Tes berikut yakni Tes Dahak: Setelah melakukan rontgen dada dan dokter menemukan indikasi TB, maka akan dilakukan tes dahak untuk mengetahui obat yang cocok bagi pengidapnya.
Kemudian ada pula, Tes Mantoux, menggunakan alat bernama Tuberculin Skin Test, untuk menyuntikkan zat tuberkulin di bawah kulit lengan, selanjutnya dalam 48-72 jam, dokter memeriksa pembengkakan pada posisi penyuntikan, bila timbul benjolan merah pada ukuran tertentu, maka seseorang dinyatakan kemungkinan positif TBC.

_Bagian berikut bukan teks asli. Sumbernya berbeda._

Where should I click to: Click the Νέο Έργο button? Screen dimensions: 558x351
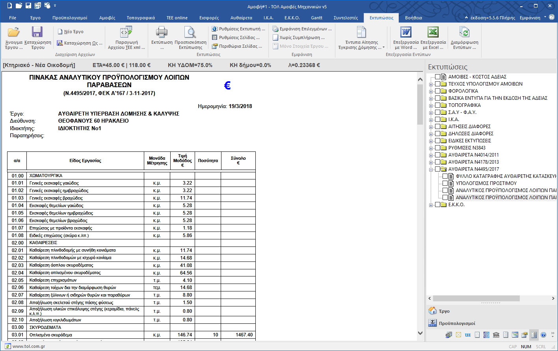tap(70, 32)
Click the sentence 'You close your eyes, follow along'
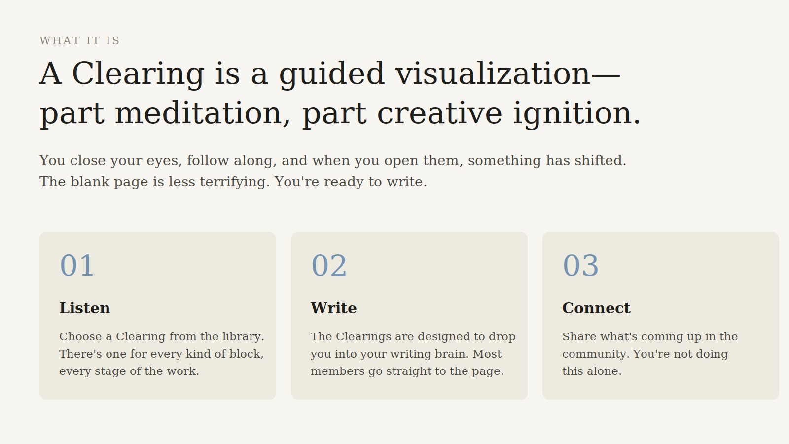 pyautogui.click(x=333, y=161)
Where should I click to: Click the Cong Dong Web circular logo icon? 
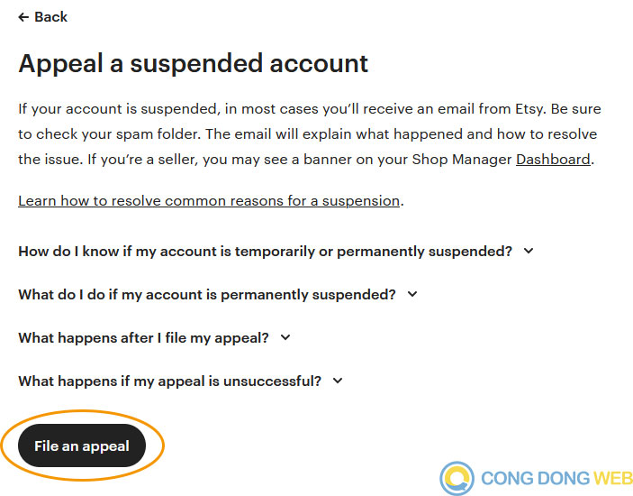pyautogui.click(x=457, y=478)
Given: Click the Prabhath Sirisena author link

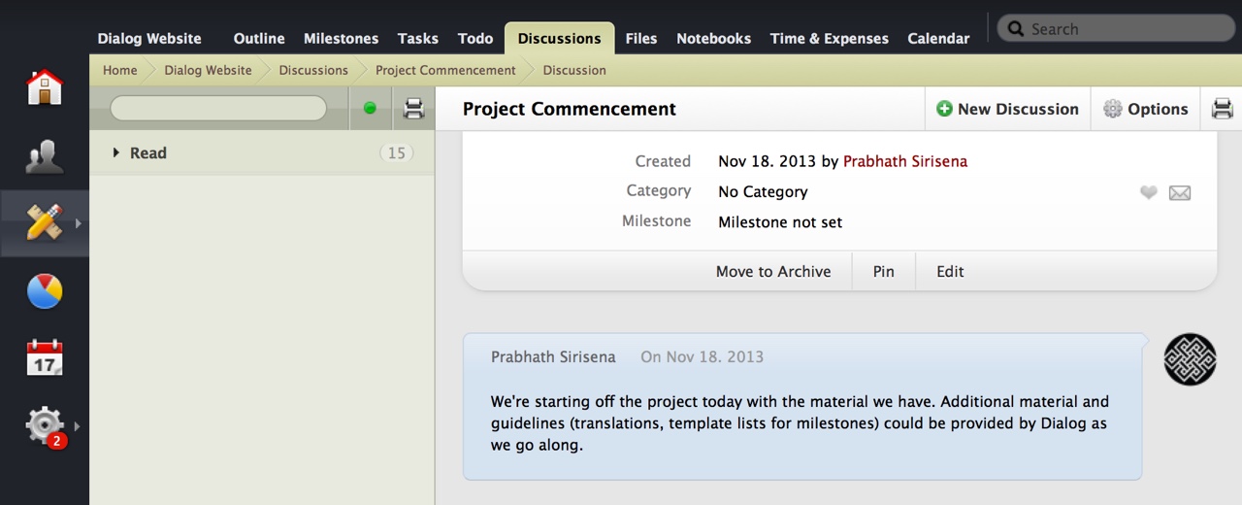Looking at the screenshot, I should pos(904,161).
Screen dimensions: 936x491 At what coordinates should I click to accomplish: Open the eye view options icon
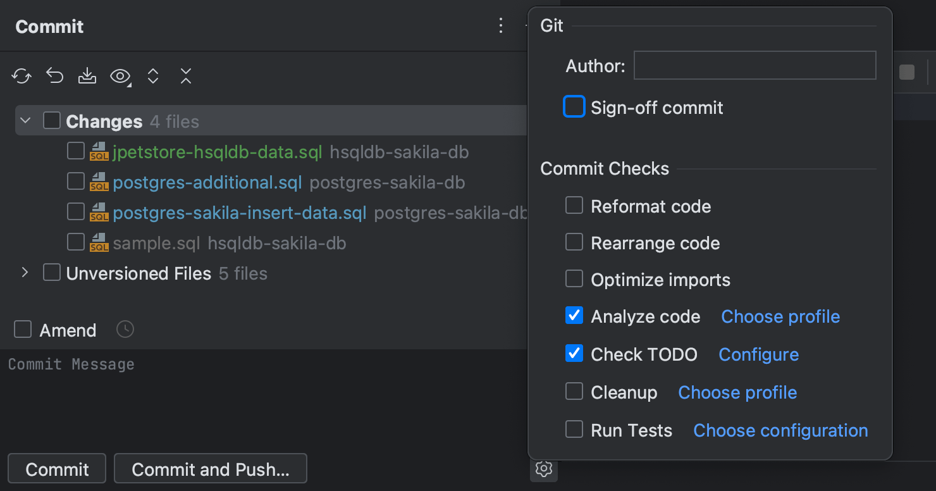(120, 77)
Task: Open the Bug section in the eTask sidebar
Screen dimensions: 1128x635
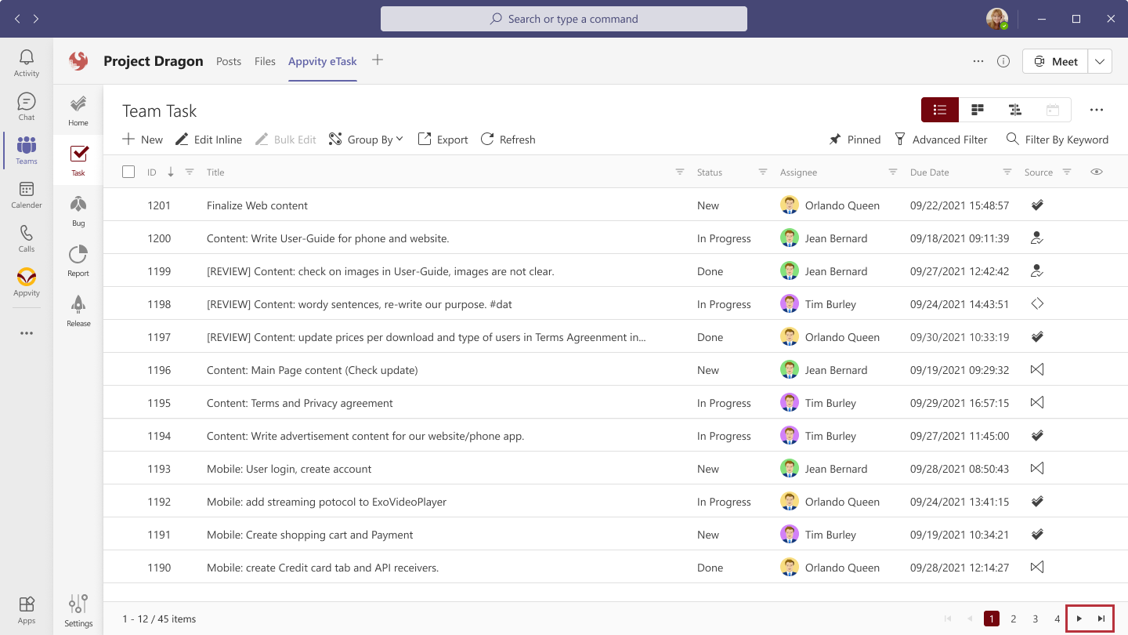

dr Umar menuturkan, saat seseorang mengidap TB paru dan tidak mendapatkan penanganan yang tepat, maka kemungkinan komplikasi bisa terjadi, yakni seiring perkembangannya, bakteri TB paru juga menyebar ke bagian tubuh lainnya, berdampak pada kerusakan sendi, kelainan pada jantung, nyeri punggung, masalah pada ginjal dan hati, serta peradangan selaput otak atau meningitis.
Diungkapkannya, untuk pengobatan TB Paru yakni biasanya, dokter menganjurkan pengidap mengonsumsi obat selama 6-12 bulan.
Obat TB paru umumnya mengandung jenis antituberkulosis, yaitu antibiotik khusus digunakan mematikan infeksi bakteri TB, melalui 2 tahap yaitu intensif dan lanjutan.
Pria berjuluk Dokter Rakyat ini memaparkan beberapa obat TBC paru yang bisa digunakan tahap pengobatan pertama : Pyrazinamide, Isoniazid, Streptomisin, Rifampin, dan Ethambutol.
Ketika seseorang mengalami resisten terhadap obat antituberkulosis, maka Ia harus menjalani pengobatan lini kedua menggunakan obat TBC paru antara lain : Pyrazinamide, Amikacin bisa diganti dengan kanamycin Ethionamide atau prothionamide, Cycloserine atau PAS, Capreomycin
Para-aminosalicylic acid (PAS), Ciprofloxacin, Ofloxacin, Levofloxacin.
Sementara, pencegahan TB adalah dengan memberikan suntikan vaksin BCG (Bacille Calmette-Guerin) yang biasanya diberikan kepada bayi dan anak-anak pada saat masa imunisasi sebanyak satu kali.
“Intinya tetaplah tenang dan waspada. Jika merasakan gejala awal, harus segera berobat. Selanjutnya jika mengalami gejala berkelanjutan, jangan ragu untuk menemui dokter,” pungkasnya.